Another situation which warrants discussion is the Syrian IDP problem. According to UNHCR estimates, there are currently 6.5 million people, including 2.8 million children, displaced within Syria, which is the biggest IDP population in the world. If one accepts that non-refoulement would apply in the situation of IDPs, as argued above, IDPs displaced within internal borders of Syria (thus not refugees) but under occupied power of rebel groups or forces should be protected from being sent back to occupied territories within Syria, where they may face threats to their lives or freedom. In practice, this would mean that Syrian IDPs fleeing internally from persecution or situations of generalized violence, would be protected from being sent back to parts of Syria where they fled (such as rebel-occupied territories). There is UNHCR support for the application of non-refoulement to IDPs, in particular in its Handbook for the Protection of Internally Displaced Persons.

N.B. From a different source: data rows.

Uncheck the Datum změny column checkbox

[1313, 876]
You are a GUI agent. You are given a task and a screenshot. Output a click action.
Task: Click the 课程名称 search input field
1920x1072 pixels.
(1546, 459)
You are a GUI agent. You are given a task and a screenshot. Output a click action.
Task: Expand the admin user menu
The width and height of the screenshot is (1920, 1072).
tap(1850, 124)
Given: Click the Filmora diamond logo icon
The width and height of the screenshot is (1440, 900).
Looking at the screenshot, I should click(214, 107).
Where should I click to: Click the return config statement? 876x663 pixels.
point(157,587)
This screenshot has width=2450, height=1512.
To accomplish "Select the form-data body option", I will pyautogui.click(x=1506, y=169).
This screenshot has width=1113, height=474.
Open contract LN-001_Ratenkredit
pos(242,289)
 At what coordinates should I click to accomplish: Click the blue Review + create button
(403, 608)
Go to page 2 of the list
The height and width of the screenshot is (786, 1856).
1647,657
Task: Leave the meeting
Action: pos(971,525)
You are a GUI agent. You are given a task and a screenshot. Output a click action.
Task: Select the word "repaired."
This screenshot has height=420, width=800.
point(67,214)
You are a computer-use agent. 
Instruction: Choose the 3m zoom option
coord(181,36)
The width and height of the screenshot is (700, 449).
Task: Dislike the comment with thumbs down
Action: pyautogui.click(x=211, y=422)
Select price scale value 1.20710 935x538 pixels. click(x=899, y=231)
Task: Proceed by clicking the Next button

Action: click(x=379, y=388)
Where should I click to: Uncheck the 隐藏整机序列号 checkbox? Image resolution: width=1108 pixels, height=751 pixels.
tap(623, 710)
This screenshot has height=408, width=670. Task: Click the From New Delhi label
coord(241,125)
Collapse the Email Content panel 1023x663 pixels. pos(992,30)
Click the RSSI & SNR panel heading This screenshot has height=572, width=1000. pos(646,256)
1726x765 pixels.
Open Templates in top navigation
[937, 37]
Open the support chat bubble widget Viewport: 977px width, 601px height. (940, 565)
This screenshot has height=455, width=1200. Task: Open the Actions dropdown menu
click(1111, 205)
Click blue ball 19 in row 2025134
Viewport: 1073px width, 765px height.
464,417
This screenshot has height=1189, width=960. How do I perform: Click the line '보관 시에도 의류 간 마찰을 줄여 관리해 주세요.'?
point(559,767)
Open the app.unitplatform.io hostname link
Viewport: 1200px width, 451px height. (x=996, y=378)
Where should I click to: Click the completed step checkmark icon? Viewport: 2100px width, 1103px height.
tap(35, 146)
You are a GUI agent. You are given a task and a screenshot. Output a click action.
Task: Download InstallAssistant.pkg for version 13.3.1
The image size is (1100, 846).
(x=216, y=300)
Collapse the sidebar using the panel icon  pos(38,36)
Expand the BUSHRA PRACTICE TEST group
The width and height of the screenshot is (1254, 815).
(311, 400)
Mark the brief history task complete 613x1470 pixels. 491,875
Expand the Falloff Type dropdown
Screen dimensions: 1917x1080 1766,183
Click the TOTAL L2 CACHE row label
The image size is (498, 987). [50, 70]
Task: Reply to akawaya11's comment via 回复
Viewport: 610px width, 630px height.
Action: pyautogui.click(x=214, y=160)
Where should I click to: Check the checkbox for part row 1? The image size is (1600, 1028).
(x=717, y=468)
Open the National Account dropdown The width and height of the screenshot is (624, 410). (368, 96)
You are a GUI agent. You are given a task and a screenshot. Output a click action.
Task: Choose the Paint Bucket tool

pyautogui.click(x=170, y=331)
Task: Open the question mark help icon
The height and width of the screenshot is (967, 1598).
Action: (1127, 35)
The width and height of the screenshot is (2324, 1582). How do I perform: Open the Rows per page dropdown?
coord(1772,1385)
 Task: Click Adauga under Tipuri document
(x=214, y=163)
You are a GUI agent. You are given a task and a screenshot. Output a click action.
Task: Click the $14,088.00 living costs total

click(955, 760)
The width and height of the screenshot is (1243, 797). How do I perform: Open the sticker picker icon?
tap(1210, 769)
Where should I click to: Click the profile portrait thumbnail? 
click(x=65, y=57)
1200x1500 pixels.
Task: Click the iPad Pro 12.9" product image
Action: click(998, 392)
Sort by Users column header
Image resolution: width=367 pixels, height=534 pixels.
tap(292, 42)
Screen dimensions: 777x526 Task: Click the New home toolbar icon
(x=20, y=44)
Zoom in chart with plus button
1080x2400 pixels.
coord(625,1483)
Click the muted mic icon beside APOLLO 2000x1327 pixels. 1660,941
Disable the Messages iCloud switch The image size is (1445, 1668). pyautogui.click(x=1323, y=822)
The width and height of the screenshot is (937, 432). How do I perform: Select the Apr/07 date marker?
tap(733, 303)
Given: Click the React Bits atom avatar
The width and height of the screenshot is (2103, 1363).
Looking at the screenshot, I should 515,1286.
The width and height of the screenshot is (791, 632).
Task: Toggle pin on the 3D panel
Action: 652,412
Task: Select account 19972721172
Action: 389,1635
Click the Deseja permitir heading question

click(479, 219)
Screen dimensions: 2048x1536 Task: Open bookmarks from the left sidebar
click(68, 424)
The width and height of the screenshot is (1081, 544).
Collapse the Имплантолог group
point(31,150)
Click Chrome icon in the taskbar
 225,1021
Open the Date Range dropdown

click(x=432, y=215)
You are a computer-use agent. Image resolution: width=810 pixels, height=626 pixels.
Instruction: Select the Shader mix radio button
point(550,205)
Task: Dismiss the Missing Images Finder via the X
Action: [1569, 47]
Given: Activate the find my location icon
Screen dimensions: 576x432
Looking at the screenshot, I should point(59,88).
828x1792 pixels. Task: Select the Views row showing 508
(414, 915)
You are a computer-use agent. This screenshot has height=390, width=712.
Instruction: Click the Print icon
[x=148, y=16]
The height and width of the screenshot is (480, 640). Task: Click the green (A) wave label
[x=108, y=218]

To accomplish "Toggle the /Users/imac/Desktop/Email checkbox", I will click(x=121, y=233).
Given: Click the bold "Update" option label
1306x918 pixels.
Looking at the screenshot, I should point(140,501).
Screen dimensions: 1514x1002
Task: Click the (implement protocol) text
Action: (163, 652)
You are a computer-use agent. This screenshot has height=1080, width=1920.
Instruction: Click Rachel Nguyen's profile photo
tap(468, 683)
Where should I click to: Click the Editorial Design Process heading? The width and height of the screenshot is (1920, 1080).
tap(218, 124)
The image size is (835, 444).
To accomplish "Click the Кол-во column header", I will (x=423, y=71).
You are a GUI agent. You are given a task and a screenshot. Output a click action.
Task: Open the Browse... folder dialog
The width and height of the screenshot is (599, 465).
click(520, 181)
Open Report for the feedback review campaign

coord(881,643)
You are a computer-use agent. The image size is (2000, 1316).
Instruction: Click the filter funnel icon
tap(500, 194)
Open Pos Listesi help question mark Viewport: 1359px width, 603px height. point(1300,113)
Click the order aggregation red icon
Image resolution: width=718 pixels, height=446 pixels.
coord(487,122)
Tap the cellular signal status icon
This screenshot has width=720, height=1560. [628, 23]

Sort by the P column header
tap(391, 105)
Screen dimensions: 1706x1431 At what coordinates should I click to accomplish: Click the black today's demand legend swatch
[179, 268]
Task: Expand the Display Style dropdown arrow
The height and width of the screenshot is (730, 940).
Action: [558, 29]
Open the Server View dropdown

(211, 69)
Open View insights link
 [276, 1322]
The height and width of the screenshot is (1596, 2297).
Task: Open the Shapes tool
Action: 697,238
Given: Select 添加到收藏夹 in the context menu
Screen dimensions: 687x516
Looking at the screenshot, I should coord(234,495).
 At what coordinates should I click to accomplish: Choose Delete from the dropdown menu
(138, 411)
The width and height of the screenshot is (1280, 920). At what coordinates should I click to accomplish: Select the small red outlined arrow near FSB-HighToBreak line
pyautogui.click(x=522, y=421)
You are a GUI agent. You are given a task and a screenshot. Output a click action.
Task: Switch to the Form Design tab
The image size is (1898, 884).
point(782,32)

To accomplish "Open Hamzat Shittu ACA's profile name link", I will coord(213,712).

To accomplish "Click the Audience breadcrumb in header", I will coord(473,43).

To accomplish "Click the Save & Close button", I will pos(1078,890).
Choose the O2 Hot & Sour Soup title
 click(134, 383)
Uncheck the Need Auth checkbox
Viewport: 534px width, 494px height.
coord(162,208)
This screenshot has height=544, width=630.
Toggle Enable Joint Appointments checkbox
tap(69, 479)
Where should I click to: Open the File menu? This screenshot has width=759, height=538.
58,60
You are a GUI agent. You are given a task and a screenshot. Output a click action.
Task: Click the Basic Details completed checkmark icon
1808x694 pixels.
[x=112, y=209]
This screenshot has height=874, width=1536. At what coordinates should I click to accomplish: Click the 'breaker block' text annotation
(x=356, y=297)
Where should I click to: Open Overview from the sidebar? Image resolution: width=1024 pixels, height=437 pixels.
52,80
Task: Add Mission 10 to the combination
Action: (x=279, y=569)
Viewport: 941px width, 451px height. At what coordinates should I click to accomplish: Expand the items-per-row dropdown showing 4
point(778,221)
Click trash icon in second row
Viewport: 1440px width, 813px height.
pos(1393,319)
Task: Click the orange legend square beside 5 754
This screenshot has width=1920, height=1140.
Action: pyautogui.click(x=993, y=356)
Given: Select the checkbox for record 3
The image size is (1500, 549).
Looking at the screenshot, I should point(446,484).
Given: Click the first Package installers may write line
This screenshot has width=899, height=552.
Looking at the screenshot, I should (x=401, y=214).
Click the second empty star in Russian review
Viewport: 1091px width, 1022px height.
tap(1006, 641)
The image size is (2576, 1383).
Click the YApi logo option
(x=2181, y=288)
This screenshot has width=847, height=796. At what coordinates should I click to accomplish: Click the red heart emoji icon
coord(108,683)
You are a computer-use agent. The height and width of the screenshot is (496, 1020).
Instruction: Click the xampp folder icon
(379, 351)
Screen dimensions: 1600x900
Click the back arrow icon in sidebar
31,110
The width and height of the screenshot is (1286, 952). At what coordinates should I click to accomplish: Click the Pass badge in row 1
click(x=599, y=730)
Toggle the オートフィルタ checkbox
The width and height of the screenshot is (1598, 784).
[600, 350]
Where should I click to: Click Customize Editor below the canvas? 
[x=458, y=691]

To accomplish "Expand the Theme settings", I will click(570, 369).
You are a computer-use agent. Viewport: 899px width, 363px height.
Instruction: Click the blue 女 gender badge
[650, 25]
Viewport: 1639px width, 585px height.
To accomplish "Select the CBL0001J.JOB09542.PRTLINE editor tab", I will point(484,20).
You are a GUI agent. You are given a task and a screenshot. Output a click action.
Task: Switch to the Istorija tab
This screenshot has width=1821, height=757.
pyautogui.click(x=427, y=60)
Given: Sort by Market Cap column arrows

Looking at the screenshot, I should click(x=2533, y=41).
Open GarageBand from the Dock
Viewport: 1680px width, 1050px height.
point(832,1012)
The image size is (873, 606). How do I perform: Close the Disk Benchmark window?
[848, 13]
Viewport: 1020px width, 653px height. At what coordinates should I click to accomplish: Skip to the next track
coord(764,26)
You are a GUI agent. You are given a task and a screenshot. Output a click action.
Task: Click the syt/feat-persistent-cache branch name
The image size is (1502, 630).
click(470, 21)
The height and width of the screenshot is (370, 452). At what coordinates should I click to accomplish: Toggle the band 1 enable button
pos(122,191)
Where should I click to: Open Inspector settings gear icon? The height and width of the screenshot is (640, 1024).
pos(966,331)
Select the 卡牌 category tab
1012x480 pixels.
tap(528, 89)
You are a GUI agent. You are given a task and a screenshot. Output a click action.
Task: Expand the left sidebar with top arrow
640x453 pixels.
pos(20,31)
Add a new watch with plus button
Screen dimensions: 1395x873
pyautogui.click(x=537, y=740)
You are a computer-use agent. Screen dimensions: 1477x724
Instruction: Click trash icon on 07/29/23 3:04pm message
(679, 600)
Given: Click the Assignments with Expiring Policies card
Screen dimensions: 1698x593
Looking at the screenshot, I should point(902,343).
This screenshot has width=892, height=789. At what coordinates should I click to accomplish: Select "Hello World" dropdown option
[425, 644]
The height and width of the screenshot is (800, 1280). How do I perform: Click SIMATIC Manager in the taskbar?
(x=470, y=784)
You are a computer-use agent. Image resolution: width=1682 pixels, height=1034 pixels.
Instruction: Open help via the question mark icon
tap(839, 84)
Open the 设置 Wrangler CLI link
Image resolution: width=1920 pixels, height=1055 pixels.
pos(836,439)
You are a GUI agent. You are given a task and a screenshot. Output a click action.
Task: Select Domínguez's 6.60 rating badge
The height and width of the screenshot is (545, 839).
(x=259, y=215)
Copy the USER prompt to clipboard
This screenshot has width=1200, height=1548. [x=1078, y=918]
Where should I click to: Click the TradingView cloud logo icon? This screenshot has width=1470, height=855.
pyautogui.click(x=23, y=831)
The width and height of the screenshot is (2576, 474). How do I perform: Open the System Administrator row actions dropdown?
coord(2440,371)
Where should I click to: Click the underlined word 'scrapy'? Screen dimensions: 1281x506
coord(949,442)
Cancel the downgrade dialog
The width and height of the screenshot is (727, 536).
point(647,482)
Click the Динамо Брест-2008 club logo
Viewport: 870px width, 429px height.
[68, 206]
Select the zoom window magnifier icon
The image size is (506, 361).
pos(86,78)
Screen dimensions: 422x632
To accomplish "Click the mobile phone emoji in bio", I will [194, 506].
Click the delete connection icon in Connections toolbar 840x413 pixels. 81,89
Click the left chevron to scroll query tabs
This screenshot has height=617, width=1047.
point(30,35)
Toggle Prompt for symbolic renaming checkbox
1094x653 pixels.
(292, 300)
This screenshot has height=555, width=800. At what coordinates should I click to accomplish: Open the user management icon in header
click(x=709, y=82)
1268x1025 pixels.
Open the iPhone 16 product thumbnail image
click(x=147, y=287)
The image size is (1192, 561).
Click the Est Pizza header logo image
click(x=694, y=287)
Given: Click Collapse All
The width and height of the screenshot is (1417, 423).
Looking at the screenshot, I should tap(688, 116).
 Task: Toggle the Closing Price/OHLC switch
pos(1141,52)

As the Crimean and Syrian examples show, protection for IDPs requires more attention from the international community. One way of enhancing such protection for IDPs is by recognizing the need to protect IDPs from refoulement to situations where they may face massive violations of human rights, even where they may not be crossing an international border.
Concluding Remarks
The above served as a brief sketch of the underlying problems around legal protection for IDPs. It has been demonstrated that, despite this gap in the law, the very basic protection for IDPs such as protection from refoulement should be safeguarded. It is the hope that this blog post can raise awareness on the need for enhanced protection for those being forcibly displaced internally.